* ESTRATTO DELLA FONTE:
Catania, sabato 29 aprile 2023
“Racconto solo Catania ai catanesi, come un cantastorie, come Shahrazād che narrando ha salvato la vita a se stessa, al principe che non conosceva l’amore, alle donne che sole credono nel potere della parola, a quanti amano ascoltare e farsi cullare dal canto della notte e della natura”. Di tal genere, se non tali appunto, le parole di Abdullah.
È stato questo, ma è stato tanto altro la mattina di sabato 29 aprile 2023 nel cuore di Catania.
Una teoria di ragazze con la hijab (di fattura cinese o forse occidentale o magrebina?) e di ragazzi della generazione Z da piazza Cutelli si insinua nel vecchio suq catanese, un po’ San Berillo, un po’ Civita, per ammirare, a calzettoni multicolor, gli arabeschi della Moschea della Misericordia.

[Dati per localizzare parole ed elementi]
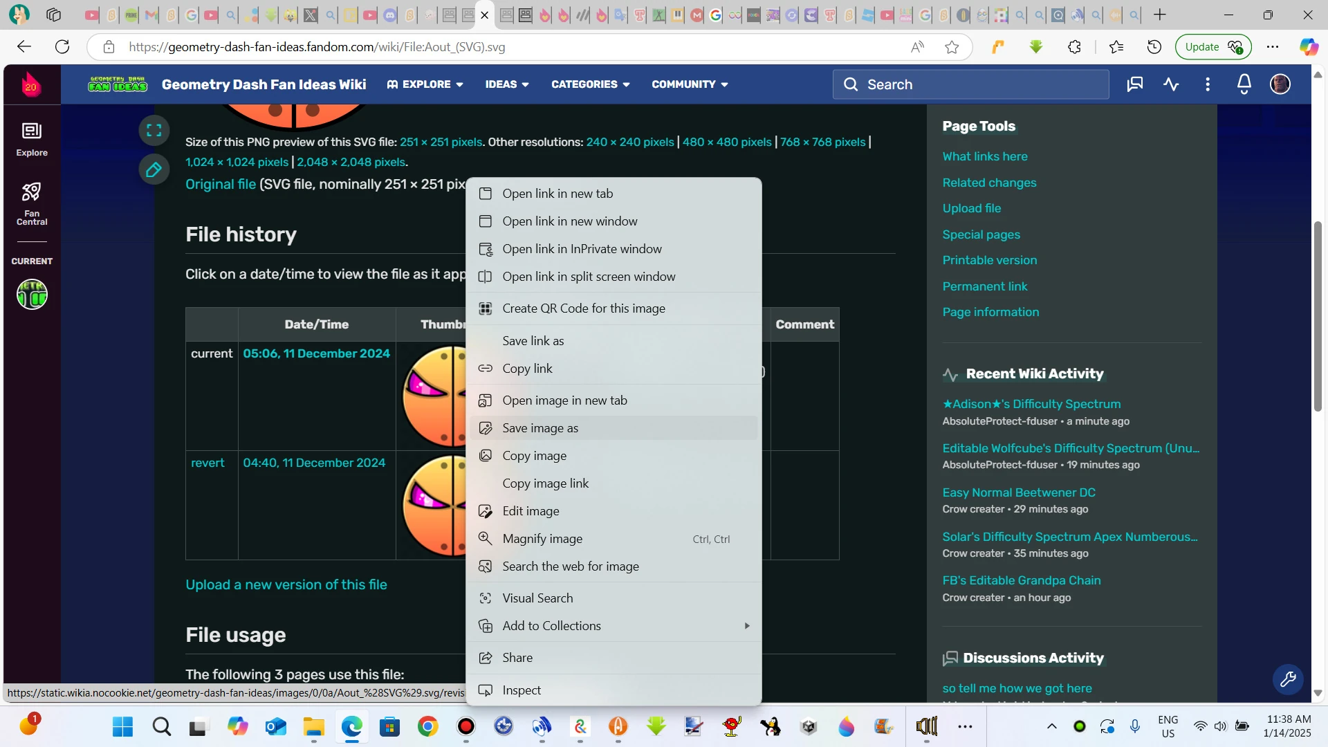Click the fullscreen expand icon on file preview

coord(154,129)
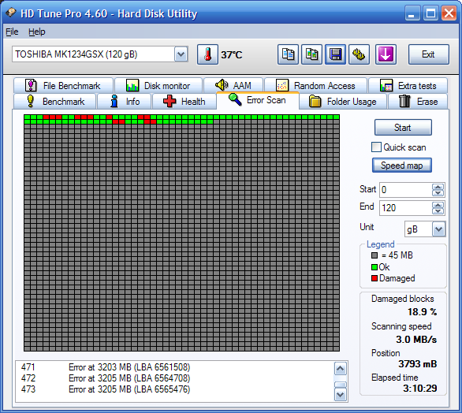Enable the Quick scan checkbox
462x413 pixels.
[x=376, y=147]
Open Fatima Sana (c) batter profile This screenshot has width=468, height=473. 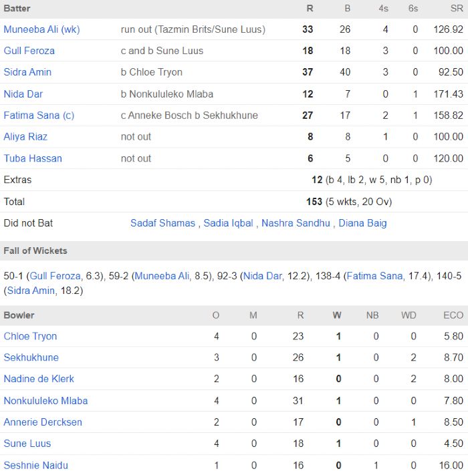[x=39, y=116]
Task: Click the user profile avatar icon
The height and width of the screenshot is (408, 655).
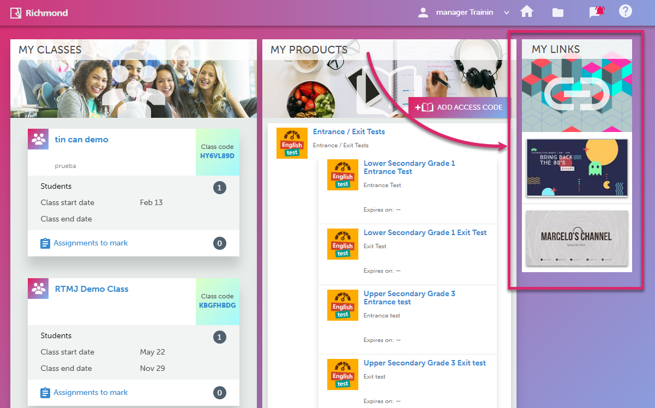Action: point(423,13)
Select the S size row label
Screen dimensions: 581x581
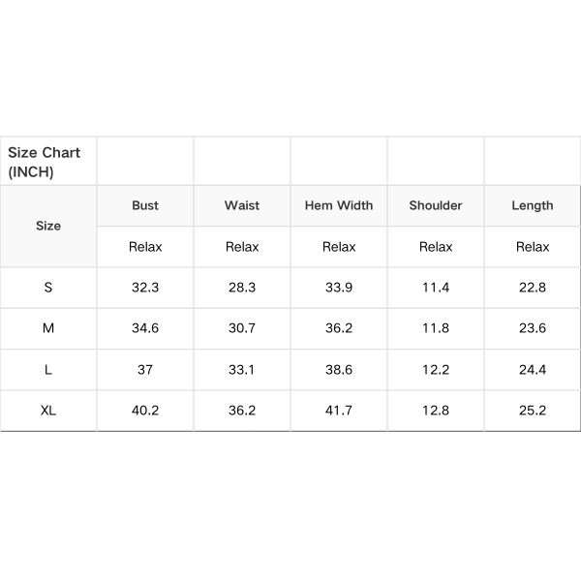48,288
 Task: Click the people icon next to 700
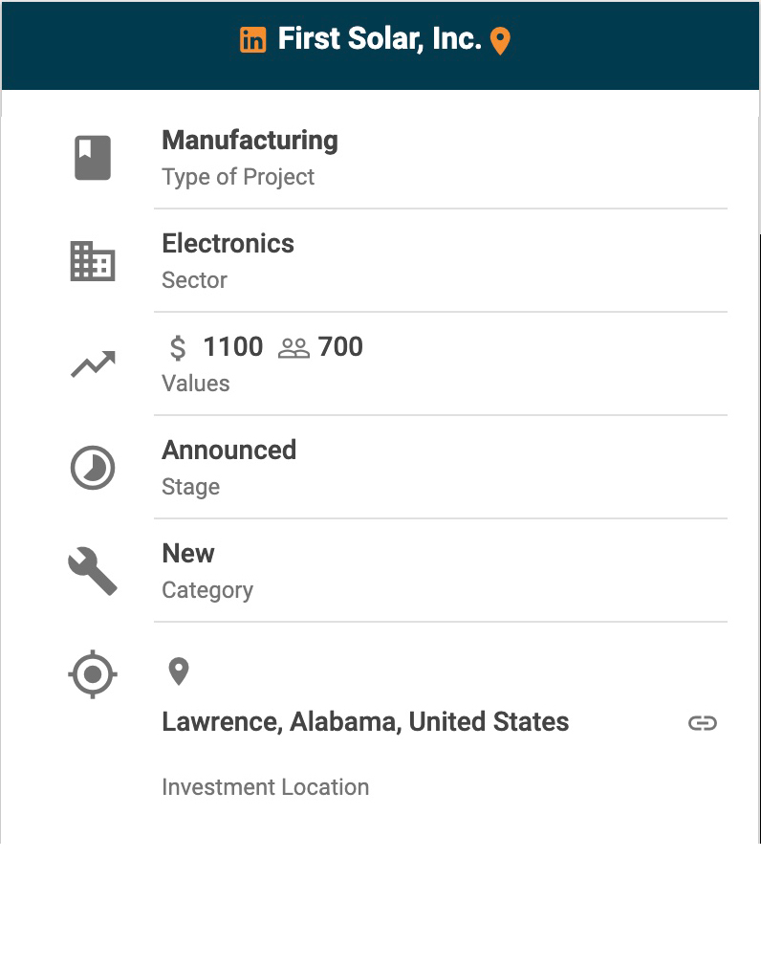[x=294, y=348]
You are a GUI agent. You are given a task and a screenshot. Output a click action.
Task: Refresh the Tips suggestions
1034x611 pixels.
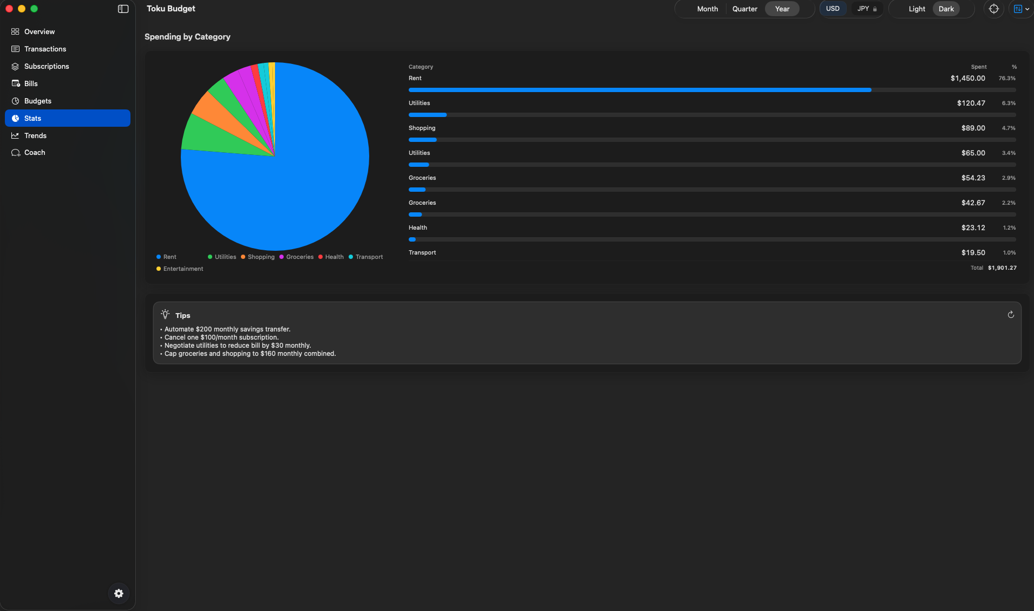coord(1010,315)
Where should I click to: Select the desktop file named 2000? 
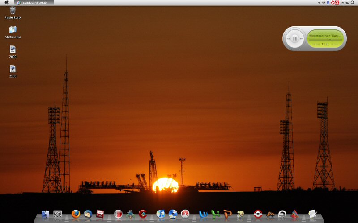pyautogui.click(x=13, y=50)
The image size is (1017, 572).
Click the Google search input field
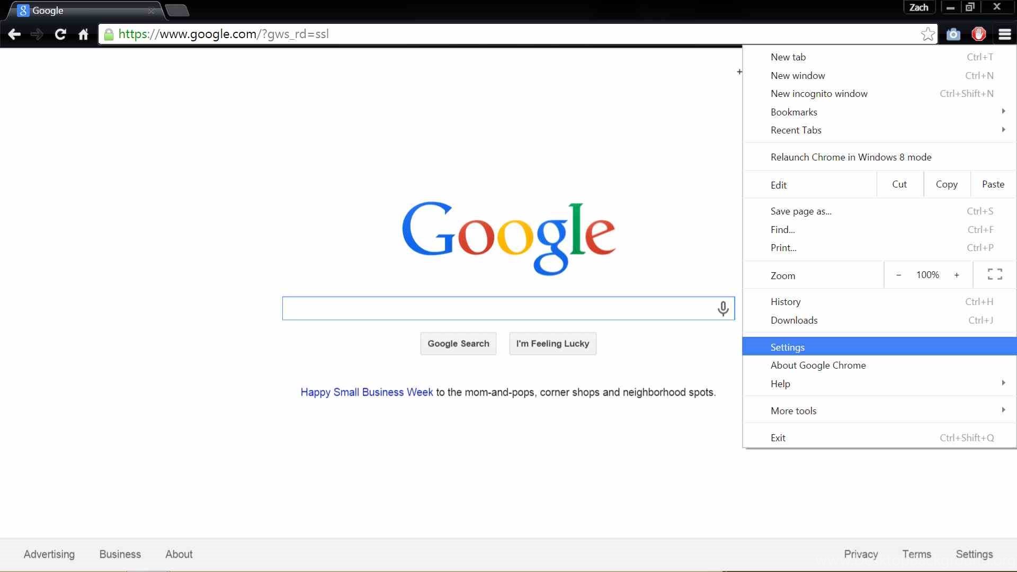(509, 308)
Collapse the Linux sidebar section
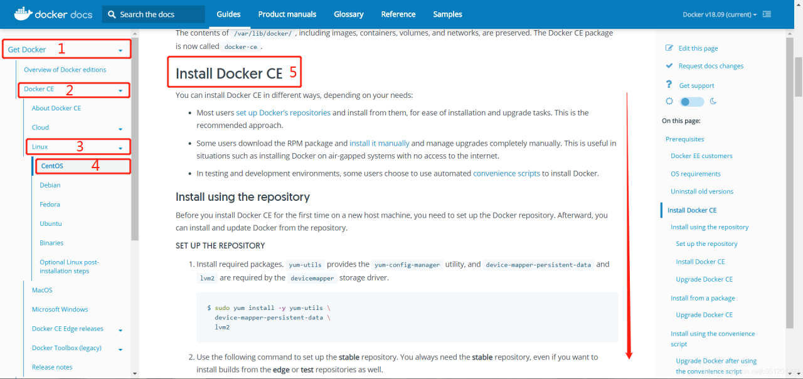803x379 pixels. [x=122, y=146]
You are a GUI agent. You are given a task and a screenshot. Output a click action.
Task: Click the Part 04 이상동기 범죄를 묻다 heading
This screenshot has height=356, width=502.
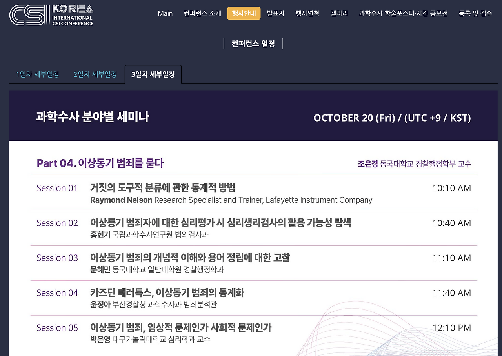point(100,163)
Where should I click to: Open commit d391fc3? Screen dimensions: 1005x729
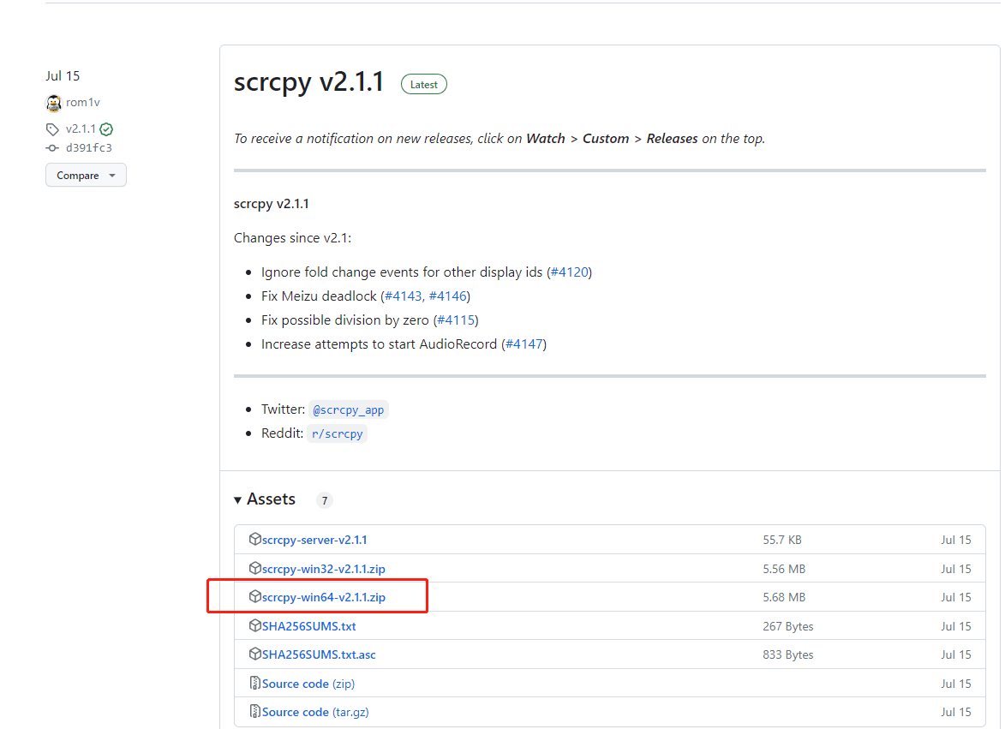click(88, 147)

* ESERCIZI:
- 1) Elenca i luoghi indicati con un nome proprio nell'ultimo paragrafo del testo su Catania.
- 2) Trascrivi dal testo su Catania il passo che comincia con le parole "È stato questo, ma" e termina dopo "Moschea della Misericordia.".

* RISPOSTE:
- 1) piazza Cutelli, San Berillo, Civita, Moschea della Misericordia

- 2)
È stato questo, ma è stato tanto altro la mattina di sabato 29 aprile 2023 nel cuore di Catania.
Una teoria di ragazze con la hijab (di fattura cinese o forse occidentale o magrebina?) e di ragazzi della generazione Z da piazza Cutelli si insinua nel vecchio suq catanese, un po’ San Berillo, un po’ Civita, per ammirare, a calzettoni multicolor, gli arabeschi della Moschea della Misericordia.